24/09/2025
I've been mulling over commenting on Donald Trump's remarks about Paracetamol/Tylenol and Autism. However, Autistic SENCO has done this beautifully, so I'm sharing her post instead because I don't think you want to read me swearing!
Trump.
Goodness me, I’m not even sure where to start.
According to Donald Trump, I exist in the way I do because my mother took paracetamol.
And my children? They exist in the way they do because I took paracetamol.
Except I didn’t with some pregnancies, and maybe did with others. Which means, on the most basic level, his theory doesn’t even make sense in my own family.
So what would his next line be?
“Ah yes, you were broken anyway by your mother, so you were always going to pass on your faulty genes irrespective of the paracetamol you may or may not have taken.”
And that’s really the crux of it, isn’t it?
That people like Trump view me and my children as broken.

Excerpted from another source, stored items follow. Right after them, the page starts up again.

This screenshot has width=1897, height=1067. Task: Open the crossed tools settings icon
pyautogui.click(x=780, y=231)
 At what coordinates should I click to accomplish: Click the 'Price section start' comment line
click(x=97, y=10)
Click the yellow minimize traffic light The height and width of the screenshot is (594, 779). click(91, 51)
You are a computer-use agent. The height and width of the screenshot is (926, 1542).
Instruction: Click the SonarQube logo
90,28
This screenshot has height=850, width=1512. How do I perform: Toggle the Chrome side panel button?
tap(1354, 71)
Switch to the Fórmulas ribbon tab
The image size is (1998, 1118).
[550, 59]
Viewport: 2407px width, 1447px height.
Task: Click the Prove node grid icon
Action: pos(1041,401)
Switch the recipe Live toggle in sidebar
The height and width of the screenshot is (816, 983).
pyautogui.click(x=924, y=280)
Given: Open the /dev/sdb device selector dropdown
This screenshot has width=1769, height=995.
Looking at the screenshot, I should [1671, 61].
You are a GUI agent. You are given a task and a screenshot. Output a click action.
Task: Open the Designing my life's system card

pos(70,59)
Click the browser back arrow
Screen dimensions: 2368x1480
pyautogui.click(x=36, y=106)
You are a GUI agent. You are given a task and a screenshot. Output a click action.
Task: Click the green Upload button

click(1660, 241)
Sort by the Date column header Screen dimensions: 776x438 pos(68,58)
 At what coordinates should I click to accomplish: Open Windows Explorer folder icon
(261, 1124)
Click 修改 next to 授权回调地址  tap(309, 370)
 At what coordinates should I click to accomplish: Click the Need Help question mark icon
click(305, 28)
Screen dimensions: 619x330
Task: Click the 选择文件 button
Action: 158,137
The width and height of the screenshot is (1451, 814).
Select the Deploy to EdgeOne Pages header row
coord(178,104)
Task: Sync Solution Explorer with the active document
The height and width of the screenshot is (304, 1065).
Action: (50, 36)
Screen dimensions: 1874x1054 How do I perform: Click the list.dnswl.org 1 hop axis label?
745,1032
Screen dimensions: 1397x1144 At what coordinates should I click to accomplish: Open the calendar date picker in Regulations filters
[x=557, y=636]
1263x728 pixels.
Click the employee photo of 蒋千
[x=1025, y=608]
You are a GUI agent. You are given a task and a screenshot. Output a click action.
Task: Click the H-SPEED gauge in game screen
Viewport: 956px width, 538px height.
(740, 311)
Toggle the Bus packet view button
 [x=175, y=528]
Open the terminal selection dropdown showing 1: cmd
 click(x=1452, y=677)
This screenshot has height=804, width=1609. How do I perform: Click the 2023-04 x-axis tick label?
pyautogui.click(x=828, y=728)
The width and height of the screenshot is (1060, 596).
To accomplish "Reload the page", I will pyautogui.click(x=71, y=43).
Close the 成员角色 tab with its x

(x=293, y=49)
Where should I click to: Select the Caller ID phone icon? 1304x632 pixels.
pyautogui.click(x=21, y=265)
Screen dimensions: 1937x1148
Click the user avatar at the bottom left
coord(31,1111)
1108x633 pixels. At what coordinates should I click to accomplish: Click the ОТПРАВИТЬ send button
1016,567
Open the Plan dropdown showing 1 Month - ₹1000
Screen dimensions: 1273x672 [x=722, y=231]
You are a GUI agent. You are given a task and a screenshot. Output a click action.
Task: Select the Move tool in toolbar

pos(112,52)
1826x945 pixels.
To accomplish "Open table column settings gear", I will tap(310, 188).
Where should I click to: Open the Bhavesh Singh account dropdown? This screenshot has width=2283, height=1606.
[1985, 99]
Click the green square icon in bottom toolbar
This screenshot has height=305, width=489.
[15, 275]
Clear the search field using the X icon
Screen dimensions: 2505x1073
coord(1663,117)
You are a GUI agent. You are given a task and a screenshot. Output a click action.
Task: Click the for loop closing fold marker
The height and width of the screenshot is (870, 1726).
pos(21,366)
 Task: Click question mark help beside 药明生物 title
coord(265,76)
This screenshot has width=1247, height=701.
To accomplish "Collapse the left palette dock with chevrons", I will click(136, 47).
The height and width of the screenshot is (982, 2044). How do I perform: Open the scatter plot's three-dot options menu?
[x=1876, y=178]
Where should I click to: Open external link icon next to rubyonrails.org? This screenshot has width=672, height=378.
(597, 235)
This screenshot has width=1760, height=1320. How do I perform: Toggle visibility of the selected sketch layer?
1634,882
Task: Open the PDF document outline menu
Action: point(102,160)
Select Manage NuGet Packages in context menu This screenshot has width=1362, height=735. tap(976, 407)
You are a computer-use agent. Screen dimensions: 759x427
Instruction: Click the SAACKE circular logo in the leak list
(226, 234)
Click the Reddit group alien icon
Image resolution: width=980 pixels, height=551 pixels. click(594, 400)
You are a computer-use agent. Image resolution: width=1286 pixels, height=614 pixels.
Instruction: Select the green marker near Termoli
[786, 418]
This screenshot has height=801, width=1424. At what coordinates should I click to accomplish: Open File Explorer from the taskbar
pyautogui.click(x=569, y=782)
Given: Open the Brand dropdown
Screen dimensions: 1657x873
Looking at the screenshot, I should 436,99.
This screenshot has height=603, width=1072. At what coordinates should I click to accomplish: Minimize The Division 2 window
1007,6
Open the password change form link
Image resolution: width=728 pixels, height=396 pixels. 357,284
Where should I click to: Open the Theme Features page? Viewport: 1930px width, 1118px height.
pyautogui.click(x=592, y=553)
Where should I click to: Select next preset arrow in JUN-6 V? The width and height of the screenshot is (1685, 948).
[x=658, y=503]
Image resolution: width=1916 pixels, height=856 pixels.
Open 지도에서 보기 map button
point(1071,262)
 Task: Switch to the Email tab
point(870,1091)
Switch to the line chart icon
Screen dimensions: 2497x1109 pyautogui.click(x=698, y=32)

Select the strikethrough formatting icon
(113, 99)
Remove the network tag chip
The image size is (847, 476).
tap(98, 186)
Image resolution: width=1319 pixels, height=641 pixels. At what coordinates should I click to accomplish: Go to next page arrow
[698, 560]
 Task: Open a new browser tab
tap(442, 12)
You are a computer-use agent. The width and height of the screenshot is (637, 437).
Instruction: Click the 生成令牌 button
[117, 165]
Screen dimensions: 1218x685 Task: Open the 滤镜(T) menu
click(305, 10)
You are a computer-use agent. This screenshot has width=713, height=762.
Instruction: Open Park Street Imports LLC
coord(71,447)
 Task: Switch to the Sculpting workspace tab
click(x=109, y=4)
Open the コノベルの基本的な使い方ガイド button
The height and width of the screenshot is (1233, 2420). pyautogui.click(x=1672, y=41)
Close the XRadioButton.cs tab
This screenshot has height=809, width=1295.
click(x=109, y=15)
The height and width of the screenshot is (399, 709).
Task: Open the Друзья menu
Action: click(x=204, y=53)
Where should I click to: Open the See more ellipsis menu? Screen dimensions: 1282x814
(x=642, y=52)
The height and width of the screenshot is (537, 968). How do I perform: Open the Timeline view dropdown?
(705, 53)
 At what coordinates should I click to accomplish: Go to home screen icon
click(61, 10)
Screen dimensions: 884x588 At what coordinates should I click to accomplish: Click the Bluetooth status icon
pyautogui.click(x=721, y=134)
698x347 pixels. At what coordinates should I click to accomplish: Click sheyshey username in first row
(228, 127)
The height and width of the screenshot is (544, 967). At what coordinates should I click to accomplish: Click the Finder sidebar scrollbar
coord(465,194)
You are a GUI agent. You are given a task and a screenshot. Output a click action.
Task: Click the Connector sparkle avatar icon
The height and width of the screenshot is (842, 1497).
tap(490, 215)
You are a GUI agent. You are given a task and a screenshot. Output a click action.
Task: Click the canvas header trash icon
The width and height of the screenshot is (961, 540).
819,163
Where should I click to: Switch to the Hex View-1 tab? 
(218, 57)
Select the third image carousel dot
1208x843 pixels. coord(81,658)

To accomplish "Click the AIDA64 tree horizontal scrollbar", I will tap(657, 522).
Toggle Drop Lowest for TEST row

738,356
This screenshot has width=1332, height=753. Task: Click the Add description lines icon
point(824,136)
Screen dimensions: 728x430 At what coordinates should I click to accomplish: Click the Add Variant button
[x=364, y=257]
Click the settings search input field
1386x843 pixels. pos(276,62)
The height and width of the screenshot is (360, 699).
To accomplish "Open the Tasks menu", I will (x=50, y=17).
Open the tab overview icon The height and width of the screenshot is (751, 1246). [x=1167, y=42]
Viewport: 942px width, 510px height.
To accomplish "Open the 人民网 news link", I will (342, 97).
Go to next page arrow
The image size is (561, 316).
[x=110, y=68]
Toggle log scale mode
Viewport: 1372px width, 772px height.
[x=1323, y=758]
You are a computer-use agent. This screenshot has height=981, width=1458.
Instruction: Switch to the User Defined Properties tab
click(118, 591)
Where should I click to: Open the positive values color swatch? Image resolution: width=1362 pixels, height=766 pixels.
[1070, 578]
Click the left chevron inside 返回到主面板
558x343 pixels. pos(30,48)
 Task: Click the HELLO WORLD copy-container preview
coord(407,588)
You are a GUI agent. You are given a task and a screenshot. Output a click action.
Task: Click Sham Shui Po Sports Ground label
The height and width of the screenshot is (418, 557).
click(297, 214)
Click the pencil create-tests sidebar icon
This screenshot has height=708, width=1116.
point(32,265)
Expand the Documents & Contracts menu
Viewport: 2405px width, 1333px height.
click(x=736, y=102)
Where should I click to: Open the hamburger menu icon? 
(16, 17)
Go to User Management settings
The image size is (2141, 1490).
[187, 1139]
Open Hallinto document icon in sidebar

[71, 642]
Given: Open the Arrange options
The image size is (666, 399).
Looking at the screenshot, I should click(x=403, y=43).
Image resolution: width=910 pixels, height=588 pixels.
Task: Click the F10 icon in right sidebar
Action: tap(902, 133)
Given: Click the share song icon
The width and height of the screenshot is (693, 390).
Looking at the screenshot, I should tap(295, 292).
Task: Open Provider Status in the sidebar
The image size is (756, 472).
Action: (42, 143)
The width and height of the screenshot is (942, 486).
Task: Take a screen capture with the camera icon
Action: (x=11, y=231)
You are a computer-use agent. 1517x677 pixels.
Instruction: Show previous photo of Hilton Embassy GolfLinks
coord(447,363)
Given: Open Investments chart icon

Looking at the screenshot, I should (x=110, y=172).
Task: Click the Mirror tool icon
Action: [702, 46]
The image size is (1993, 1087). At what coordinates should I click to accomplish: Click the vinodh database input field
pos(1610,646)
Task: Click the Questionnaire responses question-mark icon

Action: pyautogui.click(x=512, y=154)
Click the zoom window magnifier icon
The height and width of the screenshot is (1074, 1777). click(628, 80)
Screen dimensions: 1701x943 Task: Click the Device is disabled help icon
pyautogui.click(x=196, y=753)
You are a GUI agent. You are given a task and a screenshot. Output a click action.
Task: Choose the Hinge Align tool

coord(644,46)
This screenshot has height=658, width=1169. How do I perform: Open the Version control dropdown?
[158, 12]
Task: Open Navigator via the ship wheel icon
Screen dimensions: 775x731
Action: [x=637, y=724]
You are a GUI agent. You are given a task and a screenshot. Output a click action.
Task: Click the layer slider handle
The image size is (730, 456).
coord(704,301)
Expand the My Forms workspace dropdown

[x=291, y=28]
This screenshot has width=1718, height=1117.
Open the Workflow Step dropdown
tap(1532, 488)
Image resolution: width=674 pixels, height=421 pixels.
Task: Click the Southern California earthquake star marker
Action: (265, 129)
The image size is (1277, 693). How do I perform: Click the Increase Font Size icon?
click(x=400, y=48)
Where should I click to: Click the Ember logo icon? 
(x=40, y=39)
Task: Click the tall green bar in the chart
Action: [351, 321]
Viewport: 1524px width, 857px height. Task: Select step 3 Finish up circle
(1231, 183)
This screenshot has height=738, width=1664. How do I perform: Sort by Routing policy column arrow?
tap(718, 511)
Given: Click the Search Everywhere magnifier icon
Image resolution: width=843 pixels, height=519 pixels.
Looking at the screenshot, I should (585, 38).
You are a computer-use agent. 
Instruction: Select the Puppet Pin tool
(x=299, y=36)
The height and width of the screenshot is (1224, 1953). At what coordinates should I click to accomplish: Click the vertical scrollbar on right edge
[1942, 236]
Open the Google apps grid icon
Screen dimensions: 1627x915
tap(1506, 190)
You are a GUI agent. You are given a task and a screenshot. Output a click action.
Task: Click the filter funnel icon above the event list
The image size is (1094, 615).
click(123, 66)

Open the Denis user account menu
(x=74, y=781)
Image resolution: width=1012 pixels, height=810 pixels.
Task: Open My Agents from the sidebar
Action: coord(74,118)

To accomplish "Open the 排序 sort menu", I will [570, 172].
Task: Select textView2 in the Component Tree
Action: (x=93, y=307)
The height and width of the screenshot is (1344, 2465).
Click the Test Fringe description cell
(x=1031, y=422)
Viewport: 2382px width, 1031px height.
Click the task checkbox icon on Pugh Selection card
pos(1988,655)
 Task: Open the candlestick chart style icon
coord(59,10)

Something to be eradicated.
Something to wish away.
Something to ensure never happens again.
It’s crushing to sit with the idea that, in the eyes of someone with such power and influence, my existence is so undesirable that I shouldn’t be here at all. That my children’s existence is so undesirable that they shouldn’t be here at all.
And then there’s the misogyny laced through it all. Of course it would be women blamed for autism — for not being able to tolerate pain without reaching for paracetamol. It’s never about men, their s***m, their genetics. Always the woman’s fault.
This isn’t new, either. It echoes Leo Kanner’s “refrigerator mother” theory — where autism was once blamed on cold, unloving mothers. We’ve been here before. Mothers pointed at. Women shamed. Families ignored.
And yet, there’s something even more dangerous underneath all this: the unspoken belief that autism is something so terrible, so offensive, so broken, that it must be prevented at all costs.
But I ask what I always ask:
What is actually wrong with being different?
Why is being autistic so offensive to some people?
I am not broken.
My children are not broken.
We are not a mistake to be avoided — we are exactly as we should be.
The real problem isn’t autism.
It’s the hatred, ignorance, and prejudice of those who cannot see the value in difference.
Emma
The Autistic SENCo
♾️
Photo: My gorgeous neurodivergents during a visit to the Natural History Museum.